The moment the subject begins to take a serious tone, a scam person will either attempt to change the direction of the conversation or choose to disappear for a while until things can go back to the way they like them.
If you can “air your dirty laundry” with a person you meet online and it doesn’t seem as bad as what it might be in real life, that can be a good sign that the individual is genuine.
Some people allow an open, honest, vulnerable conversation without fear of repercussions or judgment. When you feel you can be yourself, speaking freely, you know the person you’re with is pretty special.
And if this individual has the capacity to make you laugh or find humor in the dark moments, they’re a keeper. That’s challenging to find.
Additionally, falling in love with someone online from another country comes with many issues and scams. So, keep your personal details safe, and never send them pictures or any other type of information until you see that guy or girl face to face.
Each of you is equally selective
Some people go through meeting a substantial number of people with online dating. That isn’t necessarily a bad thing (maybe it depends on the amount of time for the number of people.) It really is vital to give each individual a fair chance.
Still, at the same time, some people genuinely know what they’re looking for and can tell within the first few minutes whether someone has those qualities.
When you’re messaging someone you believe you’re developing a crush for, it’s good to have a similar selection process and maybe have gone through a comparable number of people through your selective processes.
You will both likely have a list of information, maybe not the exact details. But the sort of criteria you hope for in a mate. Neither of you is willing to budge on those qualities for the person you eventually settle down with.
That might mean you meet and greet many people or will be selective about who you meet. But the fact that each of you has the same quality will likely translate into having commonalities in other areas as well.
What happens when you go offline
When an online partner makes arrangements to meet and together you decide it might be worthwhile to try dating, what happens to the online dating profiles?
It could depend if you’re still unsure if this person is authentic. If they haven’t given you a reason to believe they feel the same “crush” you’re having, you might find they have a bit of a problem letting go of their online persona.
That would mean they’re still at least checking out other options even if they’re not actually talking to other people.
An excellent way to tell that someone is the right one is after spending some time going out together, you both decide at the same time that it’s time to go offline with the dating sites and apps.
That speaks volumes for your commitment as a couple since you’re letting go of the potential for dating other people, as is your new partner.
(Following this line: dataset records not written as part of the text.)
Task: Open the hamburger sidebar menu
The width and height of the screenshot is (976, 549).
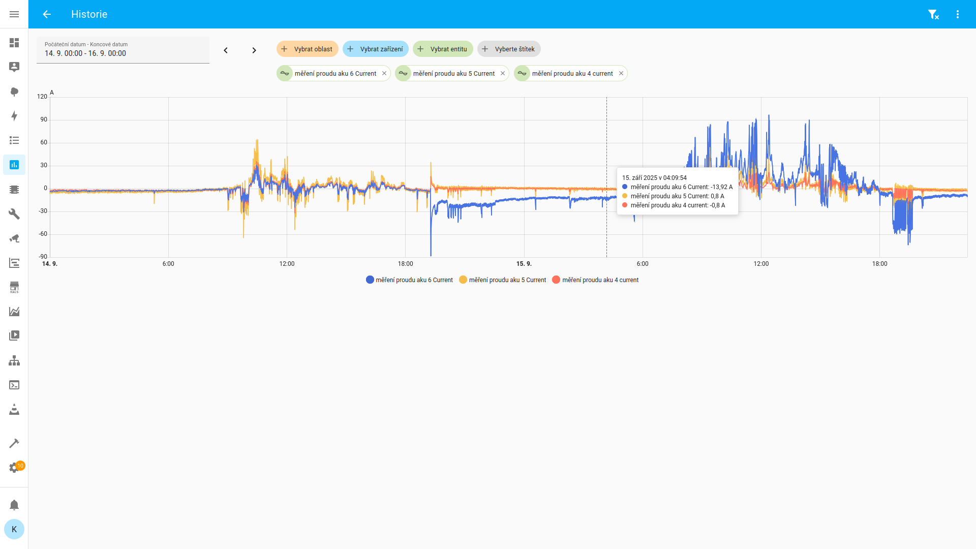Action: click(x=14, y=14)
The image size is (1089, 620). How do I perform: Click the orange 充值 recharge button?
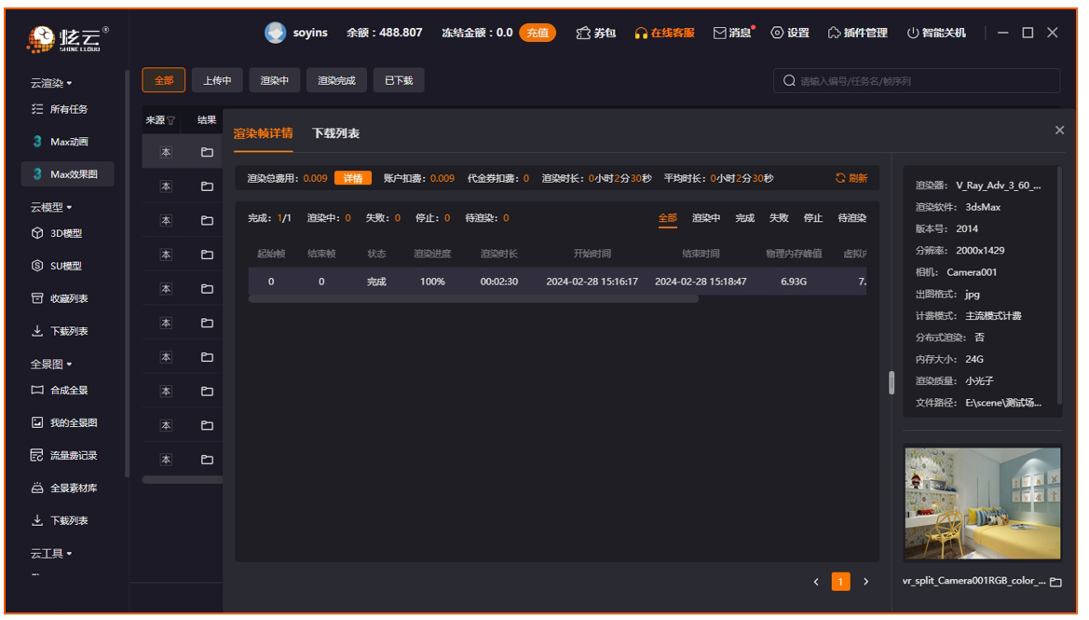537,33
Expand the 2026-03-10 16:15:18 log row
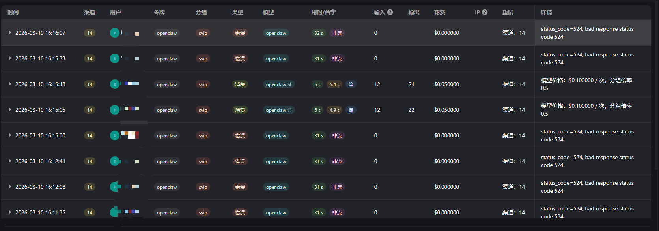659x231 pixels. click(x=10, y=84)
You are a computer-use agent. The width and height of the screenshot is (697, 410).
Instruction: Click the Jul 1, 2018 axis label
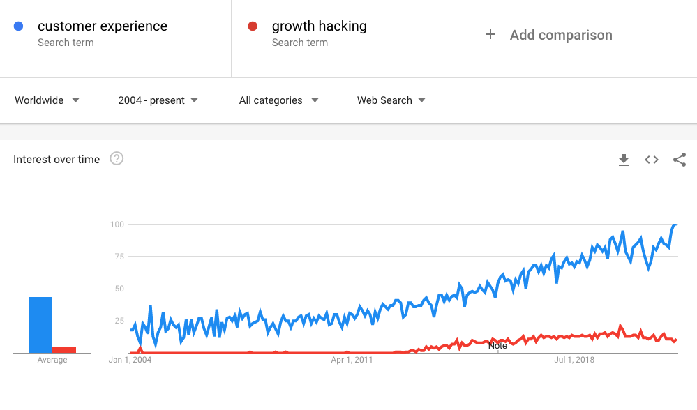pos(574,360)
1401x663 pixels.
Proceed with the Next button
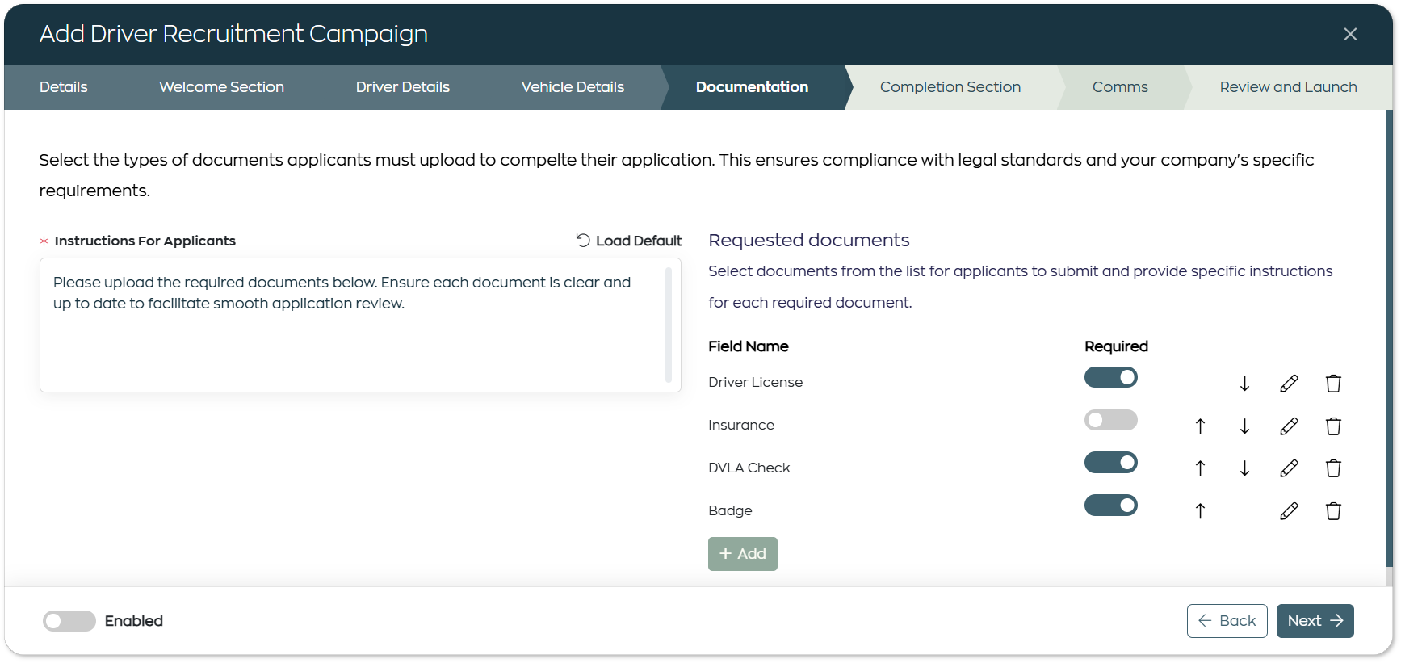tap(1315, 621)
And each is doing so willingly and happily. But if you discover that the person you met online and loved is not the real one you see in front of you, you may need to lose feelings because they lied to you the same way as other females and men.
When you meet someone online and develop a crush, fortunately, there are more precautions on the dating websites and social apps on the market today to help protect users. So you can worry a little less about that crush possibly being a fraud.
Acting on the side of caution, it’s wise not to get caught up in the crush when someone appears not to be as involved as you are. Maybe the individual offers very few personal details about themself or their life or has a flawless picture resembling a glamour shot instead of something natural and relatable.
As noted, there will be signs someone is crushing back on you. Don’t waste your time “investigating” an aloof dating partner or one who keeps disappearing. No one is worth that time you’re wasting in your life. Spend it with someone genuine.